Hello,
I am having difficulties understanding the behaviour of BWA when mapping reads to a contig that contains a duplication.
In a viral metagenomics context, I am using BWA to map reads back to my assembly. Some of my contigs contain duplications, either biological or artificial. Ideally, I would like BWA to pick one of the possible positions for each read at random and designate this as the only (primary) alignment.
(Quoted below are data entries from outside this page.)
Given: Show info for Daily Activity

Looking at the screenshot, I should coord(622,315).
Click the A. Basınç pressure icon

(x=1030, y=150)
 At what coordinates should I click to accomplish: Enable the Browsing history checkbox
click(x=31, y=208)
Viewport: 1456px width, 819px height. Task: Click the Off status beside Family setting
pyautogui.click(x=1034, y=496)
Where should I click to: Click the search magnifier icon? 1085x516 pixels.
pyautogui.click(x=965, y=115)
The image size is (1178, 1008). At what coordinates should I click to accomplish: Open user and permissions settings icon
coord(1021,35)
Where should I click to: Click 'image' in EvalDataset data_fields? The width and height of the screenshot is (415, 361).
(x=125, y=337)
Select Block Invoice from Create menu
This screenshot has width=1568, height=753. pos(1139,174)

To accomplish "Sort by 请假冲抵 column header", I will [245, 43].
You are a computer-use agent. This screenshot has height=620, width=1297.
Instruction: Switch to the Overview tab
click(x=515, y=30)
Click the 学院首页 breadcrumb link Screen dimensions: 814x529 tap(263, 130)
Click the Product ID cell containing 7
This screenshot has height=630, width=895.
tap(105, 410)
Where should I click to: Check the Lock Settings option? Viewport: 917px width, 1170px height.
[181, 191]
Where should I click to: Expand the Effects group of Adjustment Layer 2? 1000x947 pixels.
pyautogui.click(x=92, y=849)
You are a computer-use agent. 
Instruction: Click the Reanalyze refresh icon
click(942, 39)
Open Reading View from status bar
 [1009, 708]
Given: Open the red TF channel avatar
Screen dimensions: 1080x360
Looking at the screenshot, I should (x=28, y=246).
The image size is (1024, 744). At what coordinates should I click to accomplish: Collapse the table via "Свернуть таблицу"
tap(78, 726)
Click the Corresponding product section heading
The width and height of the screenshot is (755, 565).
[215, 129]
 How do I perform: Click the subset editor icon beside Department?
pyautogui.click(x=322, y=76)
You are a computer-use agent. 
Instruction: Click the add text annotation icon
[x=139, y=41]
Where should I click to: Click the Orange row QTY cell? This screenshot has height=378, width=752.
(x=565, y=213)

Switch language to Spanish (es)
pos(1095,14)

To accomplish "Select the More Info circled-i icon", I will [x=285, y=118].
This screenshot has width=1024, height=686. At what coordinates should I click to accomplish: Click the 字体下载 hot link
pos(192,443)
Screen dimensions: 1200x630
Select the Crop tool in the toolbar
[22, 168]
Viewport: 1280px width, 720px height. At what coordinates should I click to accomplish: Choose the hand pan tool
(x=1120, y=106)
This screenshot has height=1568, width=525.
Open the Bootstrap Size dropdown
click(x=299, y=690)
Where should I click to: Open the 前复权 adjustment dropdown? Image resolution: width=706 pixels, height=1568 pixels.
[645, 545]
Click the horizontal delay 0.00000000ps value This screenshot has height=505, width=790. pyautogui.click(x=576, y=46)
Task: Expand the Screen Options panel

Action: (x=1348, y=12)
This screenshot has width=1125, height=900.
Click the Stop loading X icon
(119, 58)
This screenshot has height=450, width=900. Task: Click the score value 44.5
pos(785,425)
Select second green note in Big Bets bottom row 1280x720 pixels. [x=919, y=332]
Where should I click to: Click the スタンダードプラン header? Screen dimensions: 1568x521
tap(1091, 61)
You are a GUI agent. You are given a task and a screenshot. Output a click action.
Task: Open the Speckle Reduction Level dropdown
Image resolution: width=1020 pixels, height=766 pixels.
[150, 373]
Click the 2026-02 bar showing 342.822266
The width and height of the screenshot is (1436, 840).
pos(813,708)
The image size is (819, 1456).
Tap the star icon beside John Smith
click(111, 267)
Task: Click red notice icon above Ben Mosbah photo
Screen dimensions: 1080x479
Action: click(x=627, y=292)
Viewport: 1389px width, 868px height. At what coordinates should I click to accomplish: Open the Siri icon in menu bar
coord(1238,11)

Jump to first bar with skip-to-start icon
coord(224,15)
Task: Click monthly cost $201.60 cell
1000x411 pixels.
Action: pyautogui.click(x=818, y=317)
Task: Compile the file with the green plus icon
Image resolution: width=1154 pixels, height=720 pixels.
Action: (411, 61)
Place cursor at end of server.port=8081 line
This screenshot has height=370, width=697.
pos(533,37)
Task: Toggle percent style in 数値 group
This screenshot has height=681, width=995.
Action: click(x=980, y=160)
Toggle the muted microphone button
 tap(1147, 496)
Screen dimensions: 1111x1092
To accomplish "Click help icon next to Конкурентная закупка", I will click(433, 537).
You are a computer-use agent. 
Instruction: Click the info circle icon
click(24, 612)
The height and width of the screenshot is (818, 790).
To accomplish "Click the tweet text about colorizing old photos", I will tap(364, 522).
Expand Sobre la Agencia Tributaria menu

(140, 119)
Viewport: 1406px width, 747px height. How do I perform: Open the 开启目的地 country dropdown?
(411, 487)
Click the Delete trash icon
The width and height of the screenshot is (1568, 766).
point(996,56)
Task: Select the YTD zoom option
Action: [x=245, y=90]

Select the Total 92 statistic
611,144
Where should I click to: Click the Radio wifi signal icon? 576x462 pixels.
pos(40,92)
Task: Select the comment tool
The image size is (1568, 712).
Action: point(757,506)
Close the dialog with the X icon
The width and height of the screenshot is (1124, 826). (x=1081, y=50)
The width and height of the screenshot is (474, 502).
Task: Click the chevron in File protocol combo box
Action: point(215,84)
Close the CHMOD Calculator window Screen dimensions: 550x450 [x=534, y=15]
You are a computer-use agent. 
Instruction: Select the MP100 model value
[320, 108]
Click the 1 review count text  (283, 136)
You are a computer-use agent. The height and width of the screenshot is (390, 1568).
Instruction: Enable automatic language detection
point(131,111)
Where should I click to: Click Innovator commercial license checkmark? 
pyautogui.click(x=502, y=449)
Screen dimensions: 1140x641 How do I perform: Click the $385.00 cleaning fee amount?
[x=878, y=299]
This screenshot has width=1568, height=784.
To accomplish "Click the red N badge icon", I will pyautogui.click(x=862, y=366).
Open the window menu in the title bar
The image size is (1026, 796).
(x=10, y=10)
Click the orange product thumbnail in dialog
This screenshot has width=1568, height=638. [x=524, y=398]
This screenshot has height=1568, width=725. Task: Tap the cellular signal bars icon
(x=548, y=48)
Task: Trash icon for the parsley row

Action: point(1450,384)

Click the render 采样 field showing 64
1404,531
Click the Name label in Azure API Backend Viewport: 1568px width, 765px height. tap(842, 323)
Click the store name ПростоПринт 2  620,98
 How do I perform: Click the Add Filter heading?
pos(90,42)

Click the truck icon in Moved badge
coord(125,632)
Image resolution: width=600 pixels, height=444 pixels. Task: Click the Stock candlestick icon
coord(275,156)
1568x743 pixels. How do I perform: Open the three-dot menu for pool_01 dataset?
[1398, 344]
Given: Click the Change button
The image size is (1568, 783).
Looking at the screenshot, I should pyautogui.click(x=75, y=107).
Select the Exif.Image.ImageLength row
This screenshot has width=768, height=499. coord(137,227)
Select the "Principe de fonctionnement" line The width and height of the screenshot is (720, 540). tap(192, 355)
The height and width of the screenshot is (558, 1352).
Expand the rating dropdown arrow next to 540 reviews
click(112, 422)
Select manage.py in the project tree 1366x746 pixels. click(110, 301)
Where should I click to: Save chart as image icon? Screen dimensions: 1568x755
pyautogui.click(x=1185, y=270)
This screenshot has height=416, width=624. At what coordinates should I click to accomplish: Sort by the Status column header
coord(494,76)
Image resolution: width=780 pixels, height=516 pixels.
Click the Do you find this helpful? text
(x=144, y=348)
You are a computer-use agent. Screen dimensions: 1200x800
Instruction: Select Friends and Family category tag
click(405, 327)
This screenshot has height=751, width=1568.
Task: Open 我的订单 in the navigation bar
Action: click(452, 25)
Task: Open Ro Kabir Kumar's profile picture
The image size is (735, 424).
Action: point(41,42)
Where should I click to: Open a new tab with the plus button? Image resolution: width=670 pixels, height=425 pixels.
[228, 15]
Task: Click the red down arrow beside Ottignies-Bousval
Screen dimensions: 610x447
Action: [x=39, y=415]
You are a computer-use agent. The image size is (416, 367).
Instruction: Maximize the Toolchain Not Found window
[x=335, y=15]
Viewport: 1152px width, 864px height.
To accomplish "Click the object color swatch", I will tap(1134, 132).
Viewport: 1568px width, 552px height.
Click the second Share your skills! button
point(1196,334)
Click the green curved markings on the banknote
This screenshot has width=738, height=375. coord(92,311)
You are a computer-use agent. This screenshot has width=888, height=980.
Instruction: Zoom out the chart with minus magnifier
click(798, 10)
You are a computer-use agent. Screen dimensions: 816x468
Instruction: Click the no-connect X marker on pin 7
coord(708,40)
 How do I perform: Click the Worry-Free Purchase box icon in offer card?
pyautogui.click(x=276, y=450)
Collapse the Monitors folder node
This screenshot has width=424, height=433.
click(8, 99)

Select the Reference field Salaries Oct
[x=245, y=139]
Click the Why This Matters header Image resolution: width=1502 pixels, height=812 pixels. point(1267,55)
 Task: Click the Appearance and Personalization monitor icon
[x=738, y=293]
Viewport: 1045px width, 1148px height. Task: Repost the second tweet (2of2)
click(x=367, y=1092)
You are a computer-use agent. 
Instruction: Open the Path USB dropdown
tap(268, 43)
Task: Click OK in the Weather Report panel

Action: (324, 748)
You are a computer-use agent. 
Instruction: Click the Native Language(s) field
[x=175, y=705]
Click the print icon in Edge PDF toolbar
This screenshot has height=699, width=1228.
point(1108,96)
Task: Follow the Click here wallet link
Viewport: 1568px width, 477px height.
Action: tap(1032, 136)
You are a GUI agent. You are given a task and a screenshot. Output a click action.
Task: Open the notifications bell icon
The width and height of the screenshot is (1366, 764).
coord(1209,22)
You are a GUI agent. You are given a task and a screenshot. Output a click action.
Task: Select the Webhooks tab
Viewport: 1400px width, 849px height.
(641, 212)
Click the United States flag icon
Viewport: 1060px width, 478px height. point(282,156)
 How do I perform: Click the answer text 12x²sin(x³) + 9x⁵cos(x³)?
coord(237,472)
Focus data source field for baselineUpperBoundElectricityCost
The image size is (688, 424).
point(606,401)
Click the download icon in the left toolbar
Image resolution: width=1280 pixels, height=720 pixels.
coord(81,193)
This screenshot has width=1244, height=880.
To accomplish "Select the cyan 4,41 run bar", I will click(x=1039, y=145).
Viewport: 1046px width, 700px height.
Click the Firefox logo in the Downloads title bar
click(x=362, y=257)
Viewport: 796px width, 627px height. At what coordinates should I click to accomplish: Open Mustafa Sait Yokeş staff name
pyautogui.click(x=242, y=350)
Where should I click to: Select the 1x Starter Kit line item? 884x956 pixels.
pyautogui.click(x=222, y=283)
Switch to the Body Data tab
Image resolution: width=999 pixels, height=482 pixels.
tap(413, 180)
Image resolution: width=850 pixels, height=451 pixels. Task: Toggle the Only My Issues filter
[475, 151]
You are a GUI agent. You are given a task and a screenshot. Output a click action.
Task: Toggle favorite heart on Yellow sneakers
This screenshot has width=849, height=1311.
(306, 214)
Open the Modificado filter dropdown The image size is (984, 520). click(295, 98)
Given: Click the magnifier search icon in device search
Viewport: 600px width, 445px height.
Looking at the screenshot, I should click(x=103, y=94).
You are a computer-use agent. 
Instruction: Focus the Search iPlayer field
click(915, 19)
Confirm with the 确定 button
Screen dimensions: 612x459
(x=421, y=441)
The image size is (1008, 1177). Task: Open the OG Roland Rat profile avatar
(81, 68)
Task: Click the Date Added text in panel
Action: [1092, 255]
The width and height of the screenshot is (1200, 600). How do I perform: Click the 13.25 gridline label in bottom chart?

I couldn't find clear information about how BWA handles the presence of duplications, so I made a test: I took a 855 bp contig and 50 read pairs that I know map to it. Then I copied the sequence of the contig and pasted it directly after the original to get a 1710 bp sequence with two identical halves. When I then map my 50 read pairs against this construct, I see that
a) the distribution of the alignments is not random (the outcome is reproducible and the fist half gets much more alignments than the second half),
b) each read is mapped exactly once and therefore none of them gets a 256 ("not primary alignment") or 2048 ("supplementary alignment") flag,
c) BWA's -M option doesn't change the output at all.
I am a bit puzzled by this behaviour and would appreciate any help to explain it and to achieve the goal of picking an alignment at random if multiple ones are feasable.
Thanks in advance,
Nikolas
Thanks for your answer! Indeed I forgot to mention that I am using
bwa mem
version 0.7.17. Thank you for pointing out the-a
option. This indeed leads to all reads mapping twice (once in each part), in the manner I would expect. One of the alignments gets a 256 flag. But when I filter the reads with the 256 flag out, I get the same result as before. The distribution might be uneven for stochastic reasons but I cant test that because the outcome is absolutely reproducible, not randomly generated in reach run.I cannot share the data, because it's not mine but I can share a screenshot of the alignments from IGV. On the top you see the outcome with the
-a
option. At the bottom without it.So I repeated the test with a different contig (similar length as the first one), but with 900 read pairs mapping as opposed to 50. The distribution of alignments between the two identical halves of the sequence looks much more similar now (see screenshot, bottom). I believe now that the uneven distribution I saw in the first test was indeed a stochastic effect and BWA is chosing the primary alignment semi-randomly if two positions are equally good. "Semi" because the outcome is reproducible given identical inputs (which is a good thing), but random enough for downstream analyses.